Review Summary: It got so bad... But here I can make it. I can teach myself to survive.
Who are City Of Ships...
...I have no idea, really.
I’d never heard any of their work before late 2015 when I stumbled upon this album and it had had an uncanny sort of impact on me. As 2015 was a hectic and confusing year, this album got lost in the shuffle. In fact, I completely forgot it even existed. Except every now and then, some melody or snippet of lyric would wander back into my brain at random and vex me for hours as I would fumble with Google, trying to articulate certain phrases that kept coming back to me, searching for this album again to no avail...
Until finally this year, after a protracted period of proverbially checking the oven for that pair of keys I had hopelessly misplaced… After I had finally given up… it finally hit me like a lightning bolt of epiphany: City Of Ships. Ultraluminal.

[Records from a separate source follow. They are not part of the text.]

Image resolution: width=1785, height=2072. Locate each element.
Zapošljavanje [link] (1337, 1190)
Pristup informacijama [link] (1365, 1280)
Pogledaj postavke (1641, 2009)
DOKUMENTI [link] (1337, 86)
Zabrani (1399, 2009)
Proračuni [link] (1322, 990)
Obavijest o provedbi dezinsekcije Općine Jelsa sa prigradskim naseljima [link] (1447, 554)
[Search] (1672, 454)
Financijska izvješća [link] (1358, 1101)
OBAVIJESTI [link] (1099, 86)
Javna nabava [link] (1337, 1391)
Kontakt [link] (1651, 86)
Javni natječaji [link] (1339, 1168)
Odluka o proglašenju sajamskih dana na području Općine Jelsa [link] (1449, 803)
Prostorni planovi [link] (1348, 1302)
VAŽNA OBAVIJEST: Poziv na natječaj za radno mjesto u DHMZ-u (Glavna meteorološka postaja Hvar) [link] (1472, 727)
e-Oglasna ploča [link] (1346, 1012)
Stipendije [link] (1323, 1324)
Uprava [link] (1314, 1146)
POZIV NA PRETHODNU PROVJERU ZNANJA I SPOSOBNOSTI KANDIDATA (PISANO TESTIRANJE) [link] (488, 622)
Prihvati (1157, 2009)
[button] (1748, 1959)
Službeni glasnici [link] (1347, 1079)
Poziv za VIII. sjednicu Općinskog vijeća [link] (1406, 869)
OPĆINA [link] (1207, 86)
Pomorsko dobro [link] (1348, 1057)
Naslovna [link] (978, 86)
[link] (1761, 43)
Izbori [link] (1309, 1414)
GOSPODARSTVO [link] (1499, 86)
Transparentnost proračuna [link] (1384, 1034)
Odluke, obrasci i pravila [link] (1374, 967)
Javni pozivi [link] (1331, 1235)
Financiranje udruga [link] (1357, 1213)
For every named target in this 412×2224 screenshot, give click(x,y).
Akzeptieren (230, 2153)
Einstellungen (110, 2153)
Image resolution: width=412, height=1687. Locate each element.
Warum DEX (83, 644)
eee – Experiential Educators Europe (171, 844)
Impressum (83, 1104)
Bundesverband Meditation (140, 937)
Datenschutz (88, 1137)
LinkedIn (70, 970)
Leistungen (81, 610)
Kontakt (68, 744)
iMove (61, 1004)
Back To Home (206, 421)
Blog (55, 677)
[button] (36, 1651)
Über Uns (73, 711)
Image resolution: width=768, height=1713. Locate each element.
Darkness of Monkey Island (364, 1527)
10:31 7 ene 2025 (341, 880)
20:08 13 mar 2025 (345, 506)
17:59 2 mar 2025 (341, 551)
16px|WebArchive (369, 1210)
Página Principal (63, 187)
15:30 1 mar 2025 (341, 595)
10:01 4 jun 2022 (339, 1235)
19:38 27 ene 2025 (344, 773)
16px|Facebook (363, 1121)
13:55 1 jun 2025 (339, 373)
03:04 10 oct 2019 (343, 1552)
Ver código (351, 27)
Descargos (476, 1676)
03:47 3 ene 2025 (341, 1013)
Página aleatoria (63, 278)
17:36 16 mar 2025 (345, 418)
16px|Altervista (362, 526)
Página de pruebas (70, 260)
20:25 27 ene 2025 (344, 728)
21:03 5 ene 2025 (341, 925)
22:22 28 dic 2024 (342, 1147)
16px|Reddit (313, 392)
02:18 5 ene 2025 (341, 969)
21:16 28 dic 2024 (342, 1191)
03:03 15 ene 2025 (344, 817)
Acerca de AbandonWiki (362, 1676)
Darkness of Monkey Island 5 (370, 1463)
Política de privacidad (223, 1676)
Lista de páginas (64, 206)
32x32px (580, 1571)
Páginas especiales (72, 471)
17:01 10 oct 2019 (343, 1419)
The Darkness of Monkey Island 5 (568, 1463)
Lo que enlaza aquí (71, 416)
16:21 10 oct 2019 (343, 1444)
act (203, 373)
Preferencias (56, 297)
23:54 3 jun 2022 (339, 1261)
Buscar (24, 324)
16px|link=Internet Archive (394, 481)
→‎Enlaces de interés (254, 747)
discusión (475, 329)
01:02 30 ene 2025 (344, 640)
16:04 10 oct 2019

To describe this album in broad terms is to do it a disservice. I guess it’s a punky, post-hardcore/alt rock album with terrible production and layers of washed out guitars that crash over you like a waterfall on jagged rocks. But even that loose description is like trying to hold a cup of water in your hands; the heart of it just leaks right through your fingers.
Alarm hooks fast and hard with aching sing-song vocals that cascade over a wall of dissonant guitars and throbbing bass. It alternates between lost and directionless verses and a flailing bleeding-heart chorus that implodes like a star under its own reverb-soaked waves. Metadata Blues rocks hard as well but the vocals sound tired and defeated as the singer mumbles ‘these days, you know you can’t be too careful… I trust they had their reasons… as long as I get left alone’.
Private Party is another winner, a reckless, punch-drunk celebration of personal failings framed in dirty rock: ‘Walked into a trap that I thought was my way out!’ The singer shouts carelessly in an eerie mixture of bitterness and pride, ‘Been caught in it for so long… don’t think I’ll shake it now’.
The Old Man really flaunts the Finch influence with it’s aggressive border-line screamed lyrics and by-turn dirty-bright guitars, while Lost It and Mile High really mine the wall-of-noise approach to come up with something almost tender in its nostalgia, appropriately tinged with regret and painful self-awareness. These two tracks are so poignant that I’m going to go ahead and post the lyrics down below because they are true gems that go hand-in-hand and immaculately encapsulate the album; One is about being a haunted by a death, while the other tells the story of a man who goes off to live as a hermit out of spite to those who assumed he would die.
But the absolute heart of the record has to be Preeminence. It’s a hard, hook-laden alt-rock song in the vein of Finch, and that chorus has been ringing in my head for years, even as I tore my hair out to figure out where it came from or if I merely dreamed it… That hook really crystallizes the essence of what’s special and unique about Ultralumial: ‘You can take an illiterate man and teach him how to read, but you can’t force the meaning… Stand next to a blind man and describe the scenery, but it won’t help him to see’.
I could go on, but in fear of redundancy, Ultraluminal is a unique cocktail of angsty emotions; even as it’s trying to pull you into its whirlpool of woe-is-me-ness, it’s also deliberately holding you at arms-length, never willing to fully be embraced. And when the execution is this strong, that kind of bipolarity is a blessing rather than a curse.